Written exercise
Rewrite the records starting at the line that contains "Task: Click the Show" and ending at the line that contains "Action: click(x=1353, y=1211)", replacing "Image resolution" with "Screenshot resolution" and leaving everything else unchanged.

(Interface element records)
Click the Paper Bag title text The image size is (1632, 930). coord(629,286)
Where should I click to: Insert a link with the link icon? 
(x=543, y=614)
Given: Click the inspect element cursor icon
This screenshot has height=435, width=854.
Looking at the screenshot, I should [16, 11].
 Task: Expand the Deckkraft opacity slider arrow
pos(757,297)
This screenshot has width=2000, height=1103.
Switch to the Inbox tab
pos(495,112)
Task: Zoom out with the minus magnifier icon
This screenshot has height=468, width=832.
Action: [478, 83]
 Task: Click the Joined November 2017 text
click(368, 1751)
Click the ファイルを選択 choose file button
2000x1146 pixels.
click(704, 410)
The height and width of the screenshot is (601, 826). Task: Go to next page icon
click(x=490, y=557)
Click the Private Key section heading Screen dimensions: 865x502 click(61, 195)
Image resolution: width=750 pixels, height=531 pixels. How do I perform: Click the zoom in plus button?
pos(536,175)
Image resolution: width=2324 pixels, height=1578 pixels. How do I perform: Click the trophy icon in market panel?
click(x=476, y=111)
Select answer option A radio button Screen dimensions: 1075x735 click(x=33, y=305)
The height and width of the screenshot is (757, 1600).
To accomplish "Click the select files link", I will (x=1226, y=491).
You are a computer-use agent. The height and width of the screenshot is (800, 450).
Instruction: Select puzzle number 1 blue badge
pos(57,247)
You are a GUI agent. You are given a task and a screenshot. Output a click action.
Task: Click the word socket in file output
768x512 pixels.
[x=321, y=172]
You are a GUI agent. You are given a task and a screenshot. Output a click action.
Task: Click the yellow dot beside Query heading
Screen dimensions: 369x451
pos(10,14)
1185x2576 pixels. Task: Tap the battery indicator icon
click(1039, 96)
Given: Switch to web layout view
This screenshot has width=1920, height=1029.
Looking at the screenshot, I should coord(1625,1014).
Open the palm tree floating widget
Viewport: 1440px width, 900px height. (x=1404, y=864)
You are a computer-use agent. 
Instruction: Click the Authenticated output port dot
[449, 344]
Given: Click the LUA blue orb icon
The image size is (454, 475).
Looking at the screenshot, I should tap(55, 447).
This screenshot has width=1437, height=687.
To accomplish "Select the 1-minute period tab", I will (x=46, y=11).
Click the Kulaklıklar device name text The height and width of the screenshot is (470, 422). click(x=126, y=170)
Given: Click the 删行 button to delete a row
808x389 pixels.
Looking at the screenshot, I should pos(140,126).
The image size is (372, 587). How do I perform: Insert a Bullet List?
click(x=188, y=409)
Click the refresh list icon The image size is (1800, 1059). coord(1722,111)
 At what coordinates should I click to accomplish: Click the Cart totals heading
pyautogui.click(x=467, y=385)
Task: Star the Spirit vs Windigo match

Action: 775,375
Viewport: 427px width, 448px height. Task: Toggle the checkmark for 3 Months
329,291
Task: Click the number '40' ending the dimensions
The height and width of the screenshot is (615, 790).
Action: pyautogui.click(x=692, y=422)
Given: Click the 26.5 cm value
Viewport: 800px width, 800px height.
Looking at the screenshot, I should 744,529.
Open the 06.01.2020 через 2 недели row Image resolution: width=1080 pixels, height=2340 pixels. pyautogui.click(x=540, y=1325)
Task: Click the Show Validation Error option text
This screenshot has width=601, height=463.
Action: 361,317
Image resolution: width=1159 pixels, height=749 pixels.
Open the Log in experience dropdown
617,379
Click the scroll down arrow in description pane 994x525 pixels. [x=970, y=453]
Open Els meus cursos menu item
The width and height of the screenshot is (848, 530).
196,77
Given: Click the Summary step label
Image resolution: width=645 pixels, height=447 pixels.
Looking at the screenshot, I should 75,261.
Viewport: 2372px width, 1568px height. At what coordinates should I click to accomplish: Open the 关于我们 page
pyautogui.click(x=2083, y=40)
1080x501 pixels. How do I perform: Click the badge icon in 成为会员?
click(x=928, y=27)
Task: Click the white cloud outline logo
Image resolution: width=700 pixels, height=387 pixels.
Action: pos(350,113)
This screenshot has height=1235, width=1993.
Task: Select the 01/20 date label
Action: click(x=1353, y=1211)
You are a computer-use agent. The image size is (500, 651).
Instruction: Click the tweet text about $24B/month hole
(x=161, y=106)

Solution for this task
Task: Click the Show Validation Error option text
This screenshot has width=601, height=463.
Action: 361,317
Screenshot resolution: width=1159 pixels, height=749 pixels.
Open the Log in experience dropdown
617,379
Click the scroll down arrow in description pane 994x525 pixels. [x=970, y=453]
Open Els meus cursos menu item
The width and height of the screenshot is (848, 530).
196,77
Given: Click the Summary step label
Screenshot resolution: width=645 pixels, height=447 pixels.
Looking at the screenshot, I should 75,261.
Viewport: 2372px width, 1568px height. At what coordinates should I click to accomplish: Open the 关于我们 page
pyautogui.click(x=2083, y=40)
1080x501 pixels. How do I perform: Click the badge icon in 成为会员?
click(x=928, y=27)
Task: Click the white cloud outline logo
Screenshot resolution: width=700 pixels, height=387 pixels.
Action: pos(350,113)
This screenshot has height=1235, width=1993.
Task: Select the 01/20 date label
Action: click(x=1353, y=1211)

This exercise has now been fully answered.